§ WRITTEN TASK 1: Reproduce verbatim the passage of the Mount Samson climbing account that runs from "Our intention had" up to and including "(and tiring) climb.".
§ WRITTEN TASK 2: Continue the Mount Samson climbing account, beginning immediately after its final sentence.

§ EXCERPT:
Mount Samson is located northwest of Pemberton. This majestic peak rises to
2800m with an impressive north-facing cirque providing
snow and ice routes with an alpine feel different from most peaks in the
On June 22, 2003, Reid Holmes and I climbed the Direct North Face of Mount
The more mellow south face has a
3rd class snow/rock scramble which served as our descent route.
Our intention had been to climb Kevin McLane's description of the
North Face or its left variation. Amid blizzard and bad visibility,
we climbed directly up the steep buttress to the summit. The anticipation of
a straightforward descent down the south side kept us moving ahead over
increasingly difficult snow and ice. Turning around and downclimbing would
have been difficult on such steep and exposed terrain without visibility to
help in the route-finding (the leader's bootprints were mostly buried even
before the second reached them). All in all, a 19-hour day car-to-car made for
a very satisfying (and tiring) climb.
See Reid's GPS track overlaid on
the topo map,
elevation profile, and
Here is our ascent line (photo
by Paul Morton, bivouac).
"We should be down by early
afternoon with time to spare for some relaxing sport climbing in Whistler..."
trip report by Reid Holmes
After considerable drooling over Alpine Select, Steph Durocher and
I decided to try the North Face route of Mount Samson for a nice
weekend trip. Since Matt Brown had fallen "ill" the day before we
left, we took off with his pickets and ice screws and set out for the
face. After a quick pizza dinner at Busterinos in Pemberton, we headed
up the Hurley River Road. After turning onto the final
road, listed as a 4wd-hc access in Alpine Select, Steph manoeuvred his
off-road vechicle, a 1991 Firefly, across the numerous cross ditches
and streams on the way up to the end of the road. We eventually
stopped 300m from the end of the road as it was still covered in a few
feet of snow. Upon stopping, we discovered the car was stuck in first
gear, as the exhaust system had been wedged against the shifter on one
of the less-successful ditch crossings. After a little bashing with a
fist-sized rock, Steph was able to "repair" the transmission. We hiked
to the end of the road and took a quick look at our intended route. We
decided that the major obstacle we would face would be gaining the
glacier in the first place. The toe of the glacier looked high,
omnious, and very fragmented, with dozens of uninviting large loose
seracs. We figured we would have to climb the rock buttress to the
west to get on the snow.
The approach is indeed a rough trail. Much like the approach to
Mount Currie, it is much better developed at the beginning and tails
off about a third of the way in, as each party fends for themselves at
this point and finds their own route. The trail is well marked with
flagging tape, tape of every conceivable variety. There's blue,
yellow, pink, pink "road centre", red "riparian management
yellow and white "creek", and red and pink markers. It is recommended
to apply a greedy approach to following the tape, if you choose to
follow it at all. Just pick the colour which, at the time, appears to
head towards the mountain. Once it veers 90 degrees from the mountain,
as they all invariably do, choose a new line and proceed. Crossing the
creek to gain the moraine is easier the later you choose to cross it.

§ ENTRIES SUPPLIED:
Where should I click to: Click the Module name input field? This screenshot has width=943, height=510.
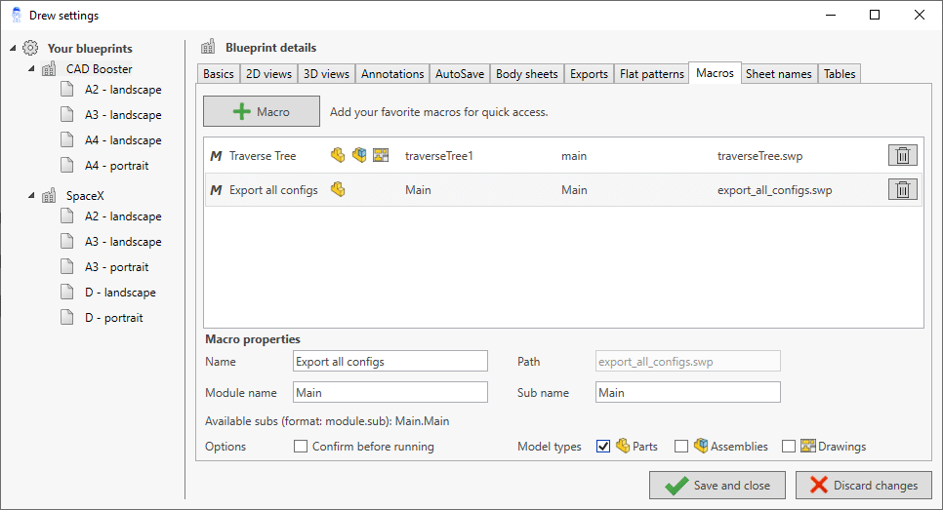(390, 392)
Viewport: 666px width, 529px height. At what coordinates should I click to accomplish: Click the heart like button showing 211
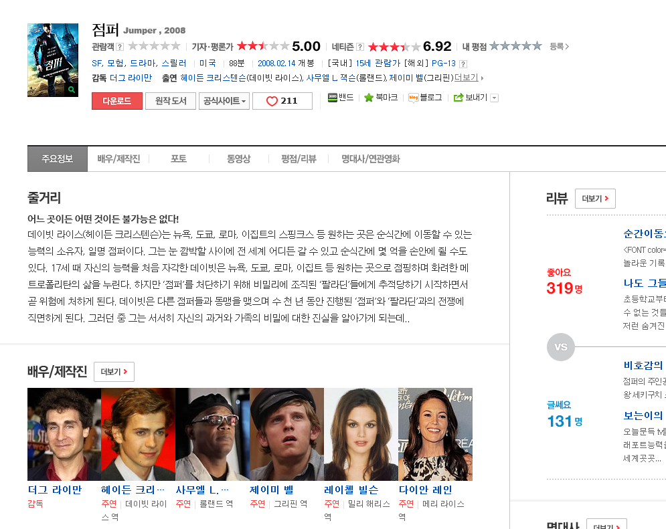[282, 101]
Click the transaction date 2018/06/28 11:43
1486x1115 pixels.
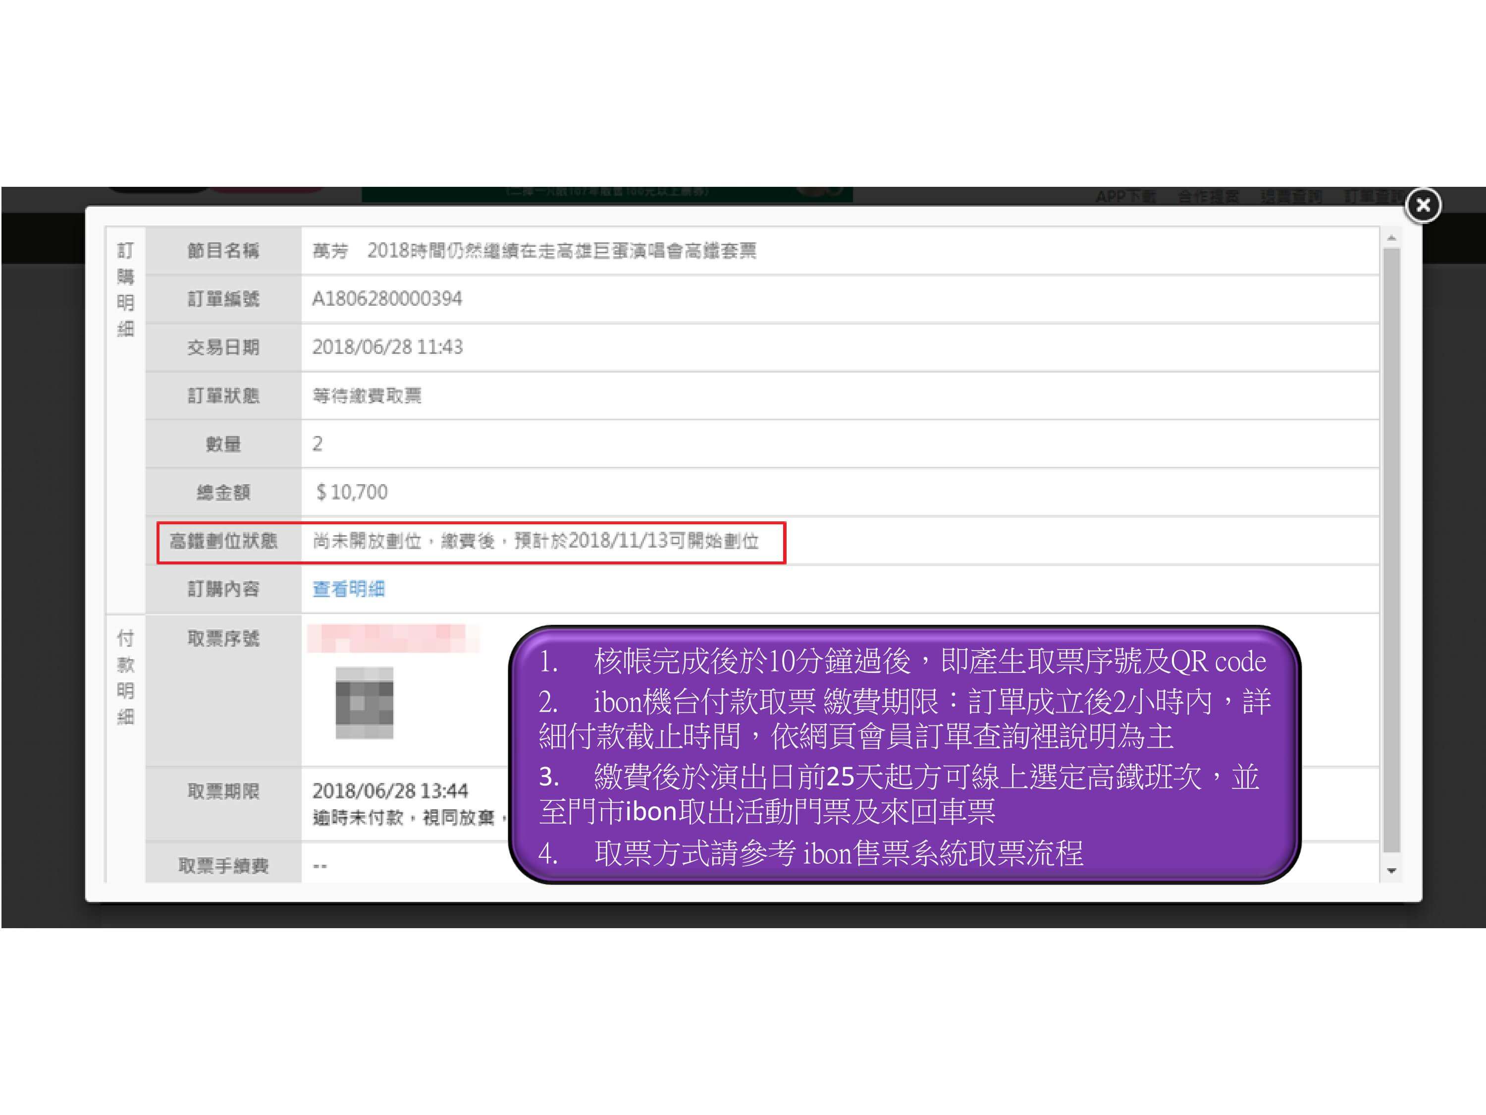tap(387, 347)
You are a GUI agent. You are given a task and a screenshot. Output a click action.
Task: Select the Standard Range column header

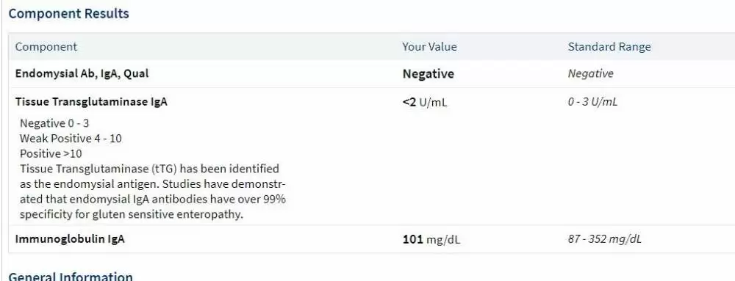point(609,47)
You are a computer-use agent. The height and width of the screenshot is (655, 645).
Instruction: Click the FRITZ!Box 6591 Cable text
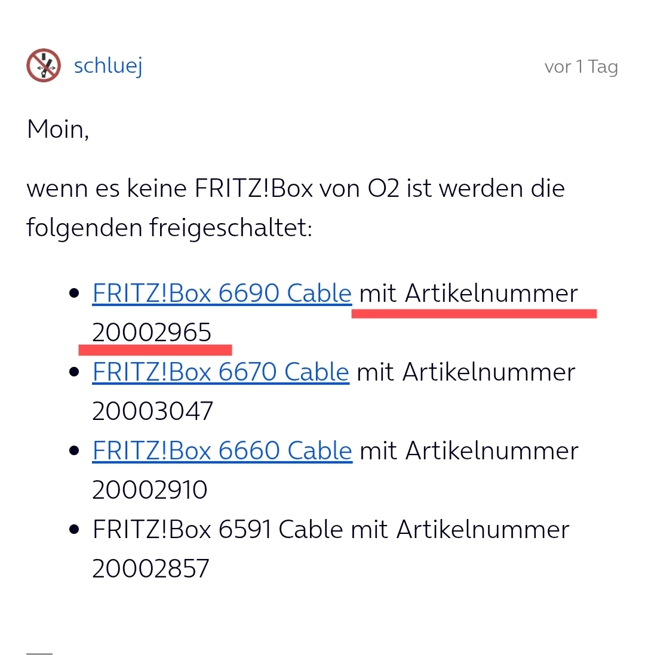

§ REPLY 1:
Our intention had been to climb Kevin McLane's description of the
North Face or its left variation. Amid blizzard and bad visibility,
we climbed directly up the steep buttress to the summit. The anticipation of
a straightforward descent down the south side kept us moving ahead over
increasingly difficult snow and ice. Turning around and downclimbing would
have been difficult on such steep and exposed terrain without visibility to
help in the route-finding (the leader's bootprints were mostly buried even
before the second reached them). All in all, a 19-hour day car-to-car made for
a very satisfying (and tiring) climb.

§ REPLY 2:
After climbing up the moraine and down the other side, traverse to the
northwest side of the lake to get to the base of the rock.
Climbing this rock rib would not be recommended in the rain. If you
slipped taking the direct route up, you would bounce your way down a
few hundred metres to the bottom. If you took the dirtier route up one
of the gullies this may not be so much of a problem, but there would be
greater rockfall issues. As the rock was generally dry we decided to
ascend the rock directly. The vertical rise of this section showed as
200m on the altimetre, and took us about ?? minutes to climb. We
didn't bother to rope up as it was only 4th class and the rock was
generally dry. We weren't sure if this section is different in other
parts of the season, but after getting to the top and looking at the
alternatives we couldn't figure out any better way to get up onto the
glacier. This section would probably be the biggest surprise to anyone
going on the description from Alpine Select.
At around 1900m, the rock becomes steeper just as the glacier becomes
level and less broken-up. Here we put on crampons, roped up, and moved
onto the glacier. Just 50m into
the glacier traverse, we had to negotiate climbing over/through the first
crevasse of the day. The glacier was well bridged for the most part.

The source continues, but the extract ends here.